The Greek museum is meant to visually connect with the Acropolis but two landmark buildings now appear to be in the way and the national archaeological council (KAS), the main guardian of Greece's cultural heritage, has approved their demolition. 

"We will do anything to stop the demolition and probably take our case to the Council of State (one of Greece's top courts)," said Kostas Stamatopoulos, vice president of the Hellenic Society for the Protection of Cultural Heritage. 

The Society, neighbours, artists and academics have appealed to KAS to protect the two buildings. One is hailed as a prime example of art deco architecture in Athens, designed by a famous, award-winning architect, and boasts carved statues and mosaics on its facade. 

The other nearby building marked for demolition on the expensive pedestrian street which surrounds about half of the Acropolis, belongs to music composer Vangelis Papathanasiou, of Chariots of Fire fame. 

The culture ministry, in whose hands the fate of the buildings now hangs, said the minister had not yet made a decision on their demolition. 

"The two buildings, although of great importance, hinder the desired unity between the monument and its new museum," a culture ministry official said on condition of anonymity. 
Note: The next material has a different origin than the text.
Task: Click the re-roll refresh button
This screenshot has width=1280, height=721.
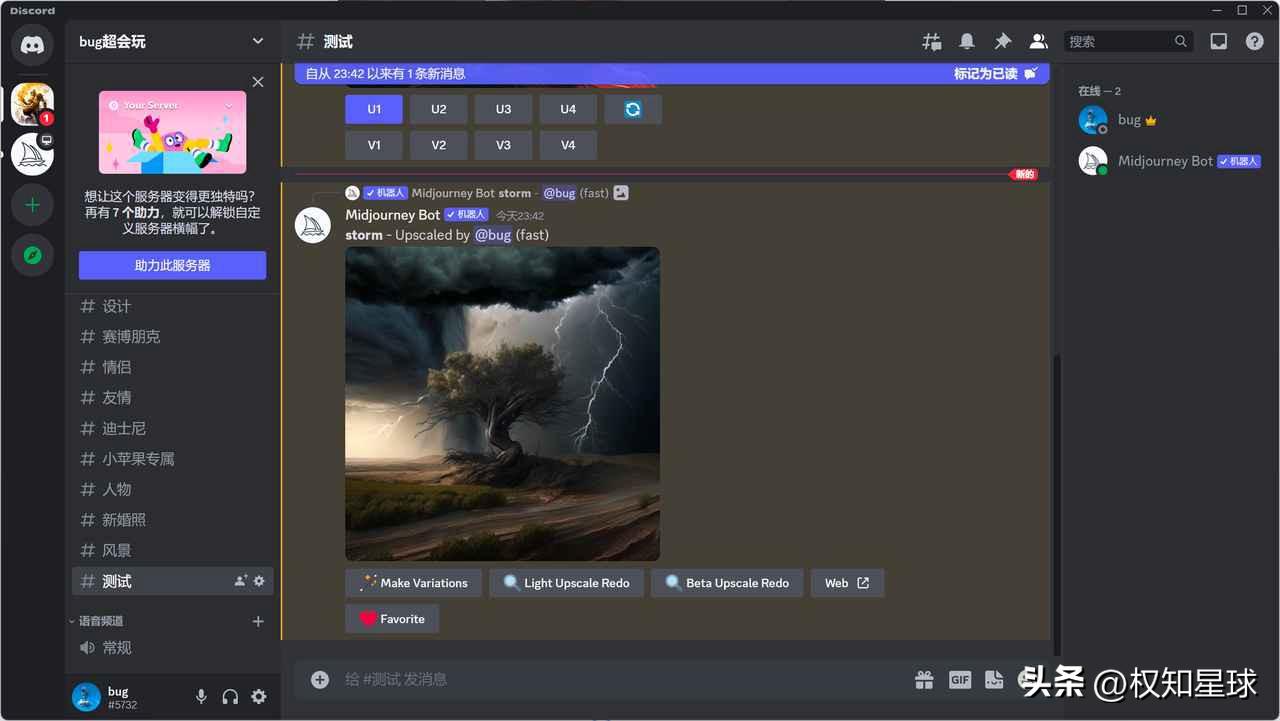Action: click(x=633, y=109)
KAS decided that the building should be demolished as it blocks the view from the windows of the new Acropolis museum, which is now a more important cultural monument. 

Stamatopoulos said the decision was unexpected because retaining the buildings was part of the terms of the architectural competition that started in 1991 for the design of the new Acropolis museum. 

"These buildings have been declared historic monuments since the 1970s," he said, vowing street protests and a media campaign. 

Legal battles and missed deadlines had plagued the Acropolis museum - a large glass structure perched on thick concrete columns - but finally the project is nearing completion and will be ready in early 2008 to receive up to 10,000 visitors a day. 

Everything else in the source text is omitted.